The story, too long to retell here, has many tragic folds, most of them still evident in the official attitude toward ethnic minorities, particularly former colonials and their descendants. Suffice it to say that the assimilation policy was too naive to work.
Yet reminiscent of the notion that being Japanese requires a Yamato name, the "Guide to Application for Permission to Naturalize" commissioned by the Ministry of Justice states that, "As for the post-naturalization family name and given name, the applicant can freely determine them, but as far as possible please make them Japanese names (narubeku Nihon-teki-na shimei ni shite kudasai)."
And this is more than just friendly advice, for naturalization clerks are said to reject any application that does not show a so-called "Japanese" (read "Yamato") name. That this "administrative guidance" was indirectly challenged by a Japanese national of Vietnamese ancestry, who was not too long off the boat so to speak, finds parallel in the United States, where Southeast Asian refugees may have been quicker than other Asian immigrants in learning to use the courts to claim their human rights.
As much as Koreans and other foreigners in Japan have complained of the Ministry of Justice policy concerning the names to be used after naturalization, no one to my knowledge has taken the issue to court. So as yet there is no precedent involving a complaint by an applicant, as opposed to what Tran did -- submit to the official pressure to adopt a Yamato name and, after receiving permission to naturalize, petition a family court to recover the forfeited symbol of his ethnicity.
While the family-court route requires momentary capitulation, it is no doubt the quicker and cheaper. name-change petitions can be filed without an attorney and cost only a few hundred yen, and decisions can be made within weeks. But a suit lodged against the Japanese government by a naturalization applicant could run a million yen at the district-court stage alone -- and take a decade to settle should the case go as far as the supreme court. While such a case would probably win, it would be more effective and economical if backed by an advocacy group.
Future prospects
But a number of feet have been squarely planted in the door. Everyone with a smattering of objective knowledge about Japanese history and society recognizes that Japan has always been, and continues to be, a multiethnic society -- that the myth of homogeneity owes most of its present-day thrust to the post-Tokugawa nationalistic expression of Yamato ethnocentrism.

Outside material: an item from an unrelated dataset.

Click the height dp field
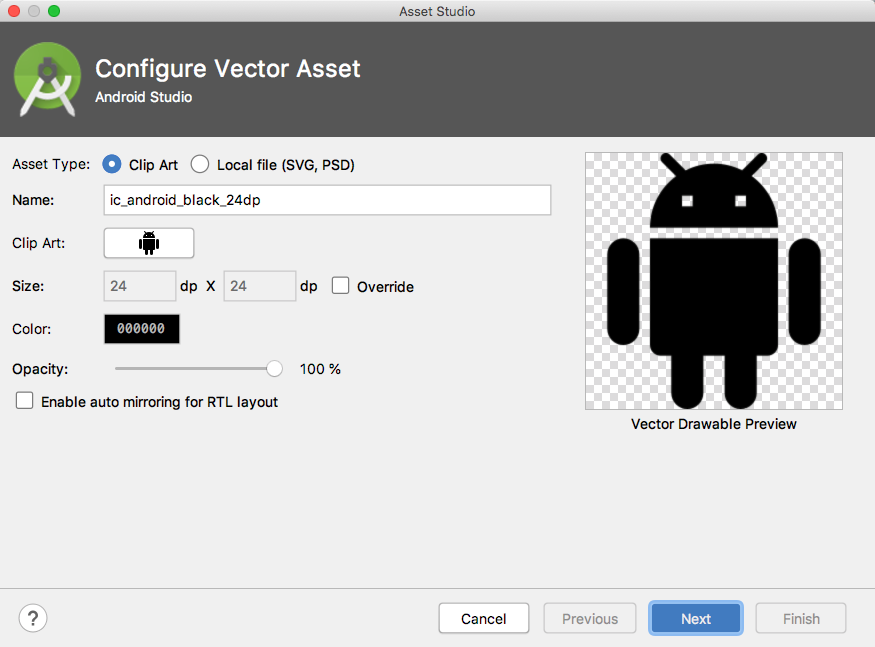(x=259, y=286)
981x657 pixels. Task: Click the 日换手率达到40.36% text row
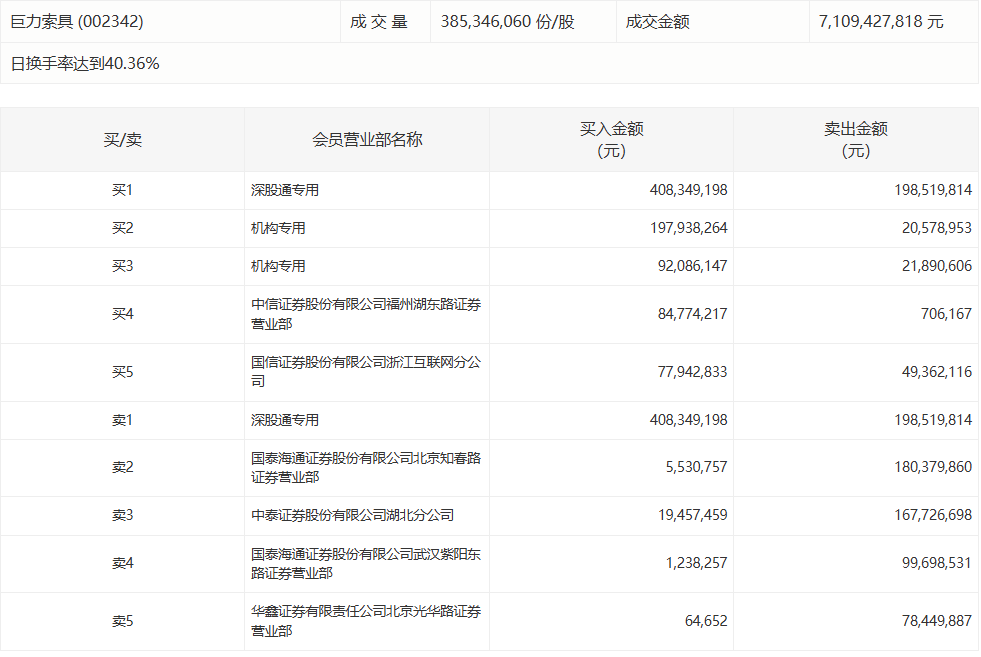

There is a dramatic scene in Alex Haley's Roots where Kunta Kinte refuses to accept the slave name Toby and is lashed for his defiance. Apparently Juliet's dictum does not apply to people.
A rose, called bara, may smell as sweet. But as put in the song "Lady Li" by the T'ang poet Po Chu-i (772-846): "People are not wood or stone; all have passion." And names tend to evoke the strongest emotions when abused or deprived, for they are more symbolic of a person's identity than even nationality.
In Japan, where ethnic majorities who emigrate enjoy the right to preserve their names, though perhaps in a different script, the name issue has all the promise of becoming one of the most emotional civil-law issues of the century. For in a Japanese context, "What's in a name?" is to wonder why "If Suzuki can be a Canadian or Nigerian name, why can't Kim or Smith be Japanese?"
A Japanese journalist recently observed that "If un-Japanese-like names (Nihonjin-rashikunai namae) increase, the image of Japan as a monoethnic state will change" (Asahi Shimbun, 16 May 1983, morning edition). But it seems too late to argue whether "foreign" names should be recognized as "Japanese" names. For many already have, and therefore are no longer foreign.